Classifying Airplanes,Motorbikes and Schooners - Multiclass Image Classifier

Shreya Malraju
Aug 29, 2022
4 min read

Updated: Nov 7, 2022

Referred from: https://www.vectorstock.com/royalty-free-vector/classification-icon-simple-element-vector-27025994

INTRODUCTION

The aim of this project is to build an image classifier that categorize images of airplanes,motorbikes and schooners into their respective classes.

Major part of my code is referred from Kaggle-

https://www.kaggle.com/code/maricinnamon/multiclass-classification-caltech101-tensorflow

I tried to improve the performance of the above model by experimenting in 2 ways.

DATASET

The dataset [1] is obtained from kaggle https://www.kaggle.com/datasets/maricinnamon/caltech101-airplanes-motorbikes-schooners

The dataset consists of 3 folders representing

Motorcycles
Schooners
Airplanes

Github link for the code https://github.com/shreyamalraju/DM_assignment1

PROJECT DESIGN

The project is divided into 7 phases namely,

Libraries and Variables
Data
Pre-processing
Neural Network Architecture - VGG16
Training and Saving the best model
Visualizing the obtained results in terms of Loss and Accuracy
Testing

Initial Step - Load the data into the runtime. For that, we first need to mount the drive where we are using the google colab. We use opendatasets module of python to directly load the data from the Kaggle by providing the kaggle dataset link and authorizing with our username and key.

The data is downloaded into the runtime, hence we can start working on different phases.

Libraries and Variables

First, we shall import some modules that we will be using for processing the images and building the neural network architecture.

Here, we are using modules like os, numpy, tensorflow, matplotlib, keras [3]etc

Now, we define variables for storing the data, labels and classes along with the location of the images in the drive.

Data

The class_counter function counts the number of classes to just make sure only 3 classes are created in the furthur process.
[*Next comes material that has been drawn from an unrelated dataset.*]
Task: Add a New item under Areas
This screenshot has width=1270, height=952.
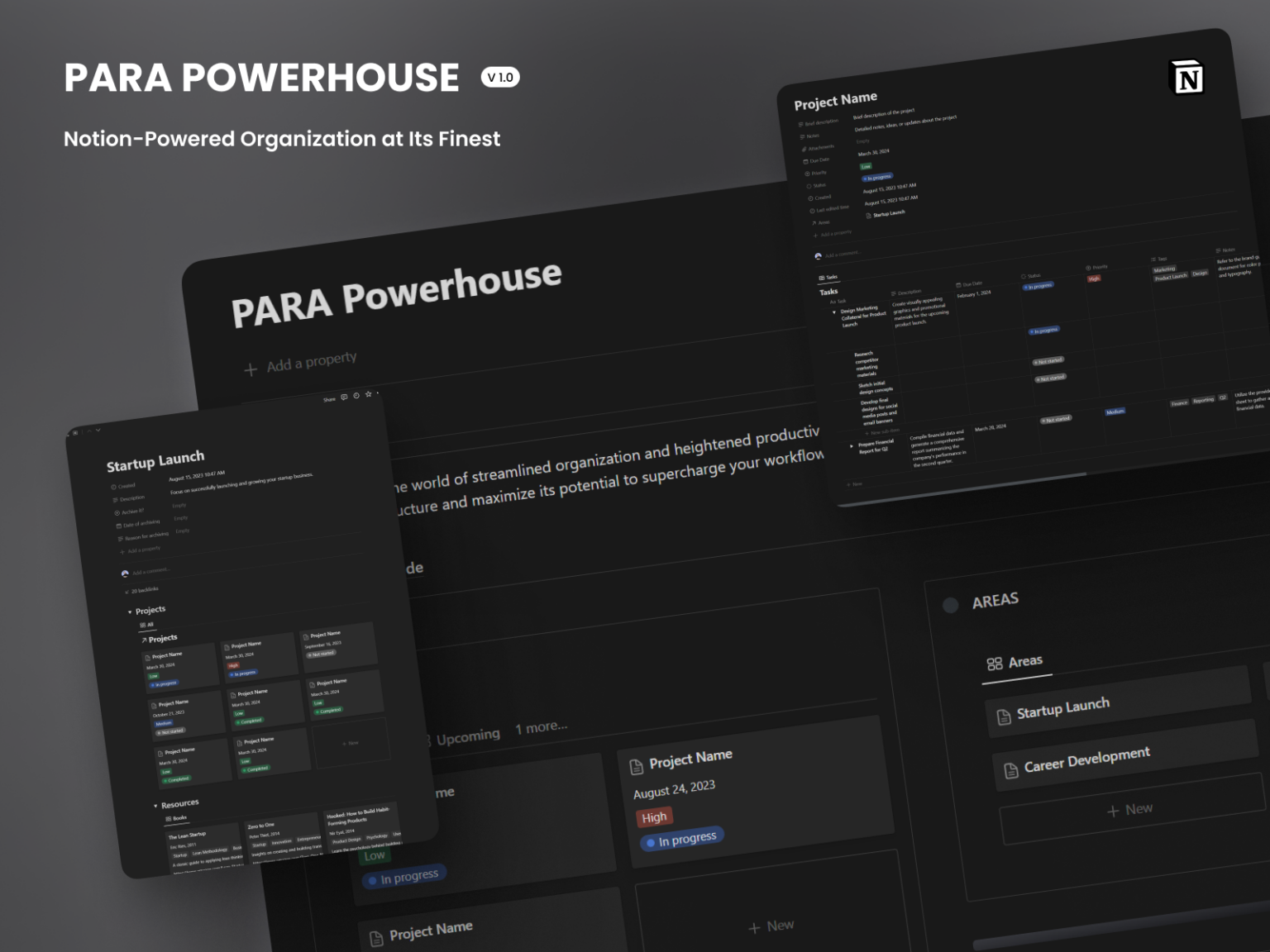Action: point(1129,810)
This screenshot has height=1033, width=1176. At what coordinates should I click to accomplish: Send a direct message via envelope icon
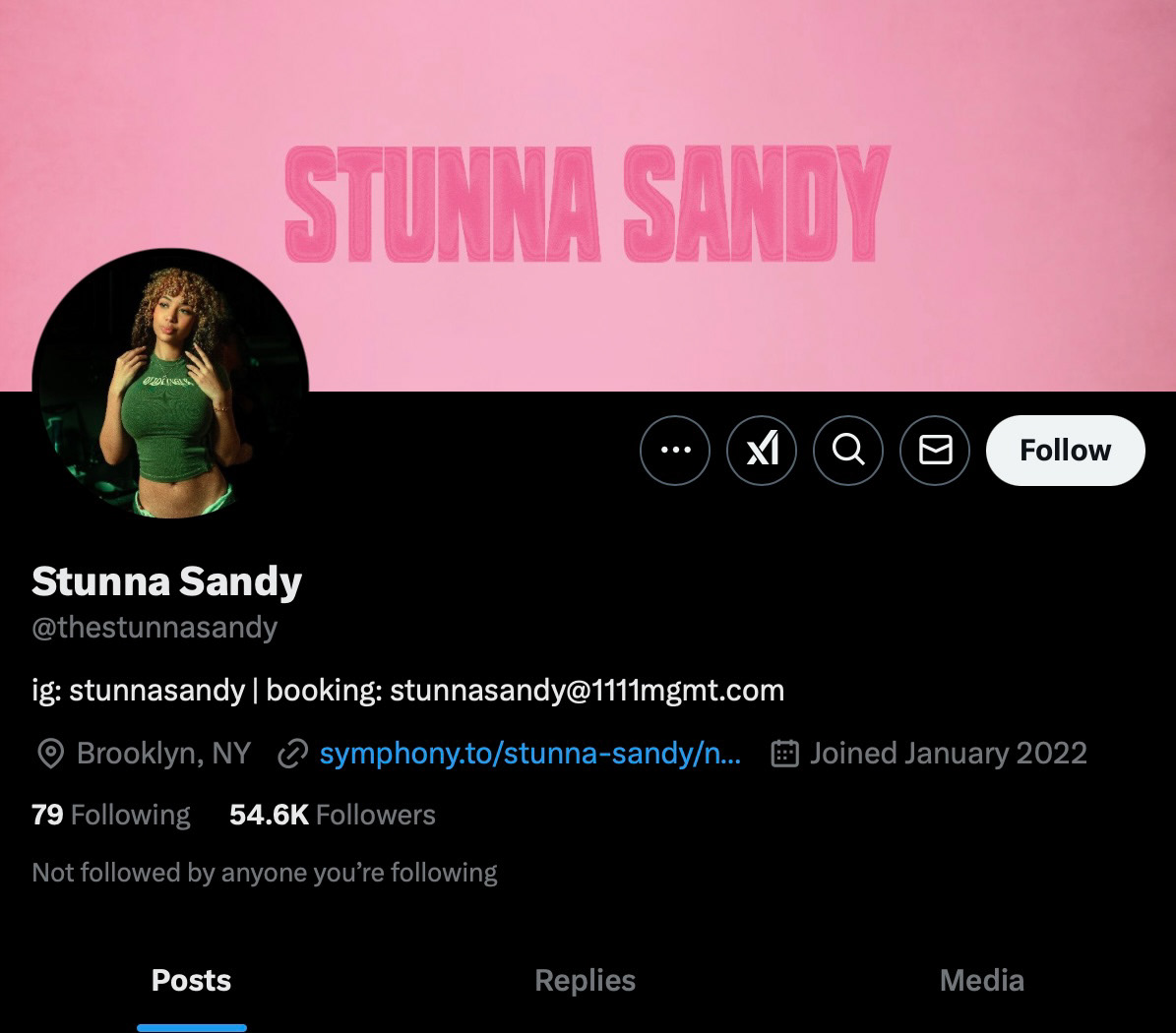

We then loop over the images in the folder to append them into data, labels, imagepaths.

In the above code, we calculate the number of images in each class and notice that Schooner class has 63 images and Airplanes have 800 wheras Motorbikes have 798.

We see that 63 schooners are not enough to perform the training and obtain best results, hence we need to artificially expand the dataset by augmenting the existing data. Hence we should perform scaling and rotation to increase images to 800. We also augment motorbikes so that all the 3 classes have equal number of images.

This piece of code performs scaling and rotating of the images.

Scaling - used to resize the images, so we can create multiple copies of the same images with different size.

Rotation - We rotate the images to save multiple copies of the same image in different angles and hence we can expand the dataset.

The below code performs augmentation. Augmentation[6] is done on the existing images. For loop is applied on every image and we scale and rotate every image until the count is equal to the maximum images of a class.

We augment motorbikes and schooner classes to make the images equal to the number of images in airplanes class.

After the classes are augmented, we see that there are 800 images in each class.

Pre-Processing

First, we have to normalize the data i.e., change the range from [0,255] to [0,1]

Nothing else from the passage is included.